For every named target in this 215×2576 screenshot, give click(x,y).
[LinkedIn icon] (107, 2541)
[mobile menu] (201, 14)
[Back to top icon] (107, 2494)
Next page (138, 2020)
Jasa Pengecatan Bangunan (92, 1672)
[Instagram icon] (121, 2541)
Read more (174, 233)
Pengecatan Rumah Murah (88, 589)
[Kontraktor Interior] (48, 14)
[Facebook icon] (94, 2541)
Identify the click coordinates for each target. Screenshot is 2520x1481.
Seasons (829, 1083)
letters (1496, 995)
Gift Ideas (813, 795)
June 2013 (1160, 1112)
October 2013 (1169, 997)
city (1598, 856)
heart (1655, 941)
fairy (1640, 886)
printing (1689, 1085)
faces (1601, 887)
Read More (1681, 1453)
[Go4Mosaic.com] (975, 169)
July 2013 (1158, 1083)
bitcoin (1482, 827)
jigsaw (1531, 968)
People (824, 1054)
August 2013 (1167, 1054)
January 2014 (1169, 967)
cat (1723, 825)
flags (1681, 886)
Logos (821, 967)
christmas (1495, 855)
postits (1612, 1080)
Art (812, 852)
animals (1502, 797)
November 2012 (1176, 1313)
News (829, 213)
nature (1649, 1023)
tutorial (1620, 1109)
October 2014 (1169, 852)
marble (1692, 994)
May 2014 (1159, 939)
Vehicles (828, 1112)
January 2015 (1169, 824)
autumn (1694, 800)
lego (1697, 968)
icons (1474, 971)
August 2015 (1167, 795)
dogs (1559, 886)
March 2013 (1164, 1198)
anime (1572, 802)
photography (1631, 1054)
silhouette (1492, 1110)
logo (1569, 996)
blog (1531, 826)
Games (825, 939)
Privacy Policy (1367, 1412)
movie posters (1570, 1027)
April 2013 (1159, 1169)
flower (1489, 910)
· · · · ·
> Work task: Would you filter the records and copy each line that contains the word "Pengecatan"?

> Exercise output:
Jasa Pengecatan Bangunan (92, 1672)
Pengecatan Rumah Murah (88, 589)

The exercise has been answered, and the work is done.